== Stored items ==

BEGIN

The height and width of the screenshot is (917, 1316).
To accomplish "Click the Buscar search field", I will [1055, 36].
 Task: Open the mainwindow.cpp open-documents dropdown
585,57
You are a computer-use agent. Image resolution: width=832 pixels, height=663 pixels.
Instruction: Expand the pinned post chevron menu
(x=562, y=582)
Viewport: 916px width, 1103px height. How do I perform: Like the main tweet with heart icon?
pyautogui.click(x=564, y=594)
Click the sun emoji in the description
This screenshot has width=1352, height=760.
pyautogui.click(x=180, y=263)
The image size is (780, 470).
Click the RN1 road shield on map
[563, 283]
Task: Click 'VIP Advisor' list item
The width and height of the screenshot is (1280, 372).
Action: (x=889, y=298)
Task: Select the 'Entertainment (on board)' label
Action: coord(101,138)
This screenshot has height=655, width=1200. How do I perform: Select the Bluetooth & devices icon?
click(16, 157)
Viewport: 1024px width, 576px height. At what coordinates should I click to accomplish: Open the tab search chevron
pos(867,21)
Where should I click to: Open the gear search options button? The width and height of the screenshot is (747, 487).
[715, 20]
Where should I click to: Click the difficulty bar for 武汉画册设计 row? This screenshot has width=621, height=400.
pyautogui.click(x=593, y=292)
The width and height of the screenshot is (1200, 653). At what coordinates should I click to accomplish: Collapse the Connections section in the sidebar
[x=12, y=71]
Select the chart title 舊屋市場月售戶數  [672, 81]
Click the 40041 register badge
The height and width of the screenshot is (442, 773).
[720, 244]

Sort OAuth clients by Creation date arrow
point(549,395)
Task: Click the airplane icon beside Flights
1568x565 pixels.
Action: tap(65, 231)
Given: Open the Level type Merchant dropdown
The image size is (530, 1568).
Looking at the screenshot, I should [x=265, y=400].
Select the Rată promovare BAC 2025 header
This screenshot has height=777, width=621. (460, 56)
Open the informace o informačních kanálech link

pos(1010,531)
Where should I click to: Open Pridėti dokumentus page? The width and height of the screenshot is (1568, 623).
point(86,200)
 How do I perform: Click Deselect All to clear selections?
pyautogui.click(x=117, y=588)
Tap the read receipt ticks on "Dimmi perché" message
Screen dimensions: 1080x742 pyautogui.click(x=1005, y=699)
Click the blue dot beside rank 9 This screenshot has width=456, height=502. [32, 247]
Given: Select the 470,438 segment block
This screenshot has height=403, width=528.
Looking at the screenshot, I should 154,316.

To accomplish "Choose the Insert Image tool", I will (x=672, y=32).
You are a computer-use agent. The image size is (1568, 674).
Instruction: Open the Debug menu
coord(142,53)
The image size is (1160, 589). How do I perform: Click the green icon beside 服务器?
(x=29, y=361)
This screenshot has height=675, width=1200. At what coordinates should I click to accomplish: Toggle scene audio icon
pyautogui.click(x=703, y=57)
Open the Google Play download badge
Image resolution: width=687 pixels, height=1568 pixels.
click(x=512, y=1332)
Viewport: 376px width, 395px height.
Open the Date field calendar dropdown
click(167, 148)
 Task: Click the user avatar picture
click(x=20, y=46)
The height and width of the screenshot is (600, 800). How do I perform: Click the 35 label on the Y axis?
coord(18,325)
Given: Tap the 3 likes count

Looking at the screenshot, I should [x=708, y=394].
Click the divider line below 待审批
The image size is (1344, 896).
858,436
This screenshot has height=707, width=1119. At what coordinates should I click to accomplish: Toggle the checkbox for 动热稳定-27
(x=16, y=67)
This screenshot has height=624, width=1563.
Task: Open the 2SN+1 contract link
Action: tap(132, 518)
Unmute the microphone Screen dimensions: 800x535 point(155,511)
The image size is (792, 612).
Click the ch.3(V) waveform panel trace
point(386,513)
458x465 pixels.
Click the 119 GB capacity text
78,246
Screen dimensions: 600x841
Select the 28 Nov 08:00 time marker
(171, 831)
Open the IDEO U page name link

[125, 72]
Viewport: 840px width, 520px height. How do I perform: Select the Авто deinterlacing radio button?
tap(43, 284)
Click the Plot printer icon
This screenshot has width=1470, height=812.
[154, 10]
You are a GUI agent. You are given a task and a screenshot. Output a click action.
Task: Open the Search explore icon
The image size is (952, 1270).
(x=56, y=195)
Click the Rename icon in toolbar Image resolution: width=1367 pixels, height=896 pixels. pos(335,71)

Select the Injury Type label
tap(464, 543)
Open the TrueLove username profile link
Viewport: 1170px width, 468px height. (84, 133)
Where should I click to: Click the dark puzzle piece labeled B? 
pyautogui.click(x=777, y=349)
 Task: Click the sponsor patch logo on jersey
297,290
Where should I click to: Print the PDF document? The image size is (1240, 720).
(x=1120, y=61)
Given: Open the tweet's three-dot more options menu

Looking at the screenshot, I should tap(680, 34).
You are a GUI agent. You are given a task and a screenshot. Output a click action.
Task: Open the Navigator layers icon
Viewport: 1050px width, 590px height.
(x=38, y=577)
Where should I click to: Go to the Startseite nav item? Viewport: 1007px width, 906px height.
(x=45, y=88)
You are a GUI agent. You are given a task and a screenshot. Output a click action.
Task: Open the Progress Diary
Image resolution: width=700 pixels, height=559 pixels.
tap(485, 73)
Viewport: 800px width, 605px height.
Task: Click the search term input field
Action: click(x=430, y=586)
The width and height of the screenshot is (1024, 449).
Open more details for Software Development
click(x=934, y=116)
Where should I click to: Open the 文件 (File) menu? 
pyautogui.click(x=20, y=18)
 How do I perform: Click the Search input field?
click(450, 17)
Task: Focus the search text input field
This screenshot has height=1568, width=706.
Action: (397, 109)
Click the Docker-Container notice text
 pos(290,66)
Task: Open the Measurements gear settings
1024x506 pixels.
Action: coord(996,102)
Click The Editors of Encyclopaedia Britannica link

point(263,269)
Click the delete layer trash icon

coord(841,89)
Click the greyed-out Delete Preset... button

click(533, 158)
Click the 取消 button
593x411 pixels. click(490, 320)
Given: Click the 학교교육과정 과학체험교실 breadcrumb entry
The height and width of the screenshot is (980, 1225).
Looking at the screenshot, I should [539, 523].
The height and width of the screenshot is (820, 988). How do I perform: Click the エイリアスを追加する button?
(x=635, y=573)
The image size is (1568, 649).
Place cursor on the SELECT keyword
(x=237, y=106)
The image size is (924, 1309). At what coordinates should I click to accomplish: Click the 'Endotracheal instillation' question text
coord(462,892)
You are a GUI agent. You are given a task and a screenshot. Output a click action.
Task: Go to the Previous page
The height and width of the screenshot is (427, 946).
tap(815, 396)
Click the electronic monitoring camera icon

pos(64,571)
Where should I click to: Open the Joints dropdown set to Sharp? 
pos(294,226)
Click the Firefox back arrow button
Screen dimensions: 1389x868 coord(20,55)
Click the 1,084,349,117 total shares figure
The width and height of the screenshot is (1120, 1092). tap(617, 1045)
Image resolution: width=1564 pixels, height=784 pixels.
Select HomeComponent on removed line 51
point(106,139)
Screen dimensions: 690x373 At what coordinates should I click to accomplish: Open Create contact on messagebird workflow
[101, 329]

END

== Problem requirements ==
Your reply is to repeat, unchanged, the lines above running from the one with "Given: Select the 470,438 segment block" up to and including the one with "458x465 pixels.".

== Response to this exercise ==
Given: Select the 470,438 segment block
This screenshot has height=403, width=528.
Looking at the screenshot, I should 154,316.

To accomplish "Choose the Insert Image tool", I will (x=672, y=32).
You are a computer-use agent. The image size is (1568, 674).
Instruction: Open the Debug menu
coord(142,53)
The image size is (1160, 589). How do I perform: Click the green icon beside 服务器?
(x=29, y=361)
This screenshot has height=675, width=1200. At what coordinates should I click to accomplish: Toggle scene audio icon
pyautogui.click(x=703, y=57)
Open the Google Play download badge
Image resolution: width=687 pixels, height=1568 pixels.
click(x=512, y=1332)
Viewport: 376px width, 395px height.
Open the Date field calendar dropdown
click(167, 148)
 Task: Click the user avatar picture
click(x=20, y=46)
The height and width of the screenshot is (600, 800). How do I perform: Click the 35 label on the Y axis?
coord(18,325)
Given: Tap the 3 likes count

Looking at the screenshot, I should [x=708, y=394].
Click the divider line below 待审批
The image size is (1344, 896).
858,436
This screenshot has height=707, width=1119. At what coordinates should I click to accomplish: Toggle the checkbox for 动热稳定-27
(x=16, y=67)
This screenshot has height=624, width=1563.
Task: Open the 2SN+1 contract link
Action: tap(132, 518)
Unmute the microphone Screen dimensions: 800x535 point(155,511)
The image size is (792, 612).
Click the ch.3(V) waveform panel trace
point(386,513)
458x465 pixels.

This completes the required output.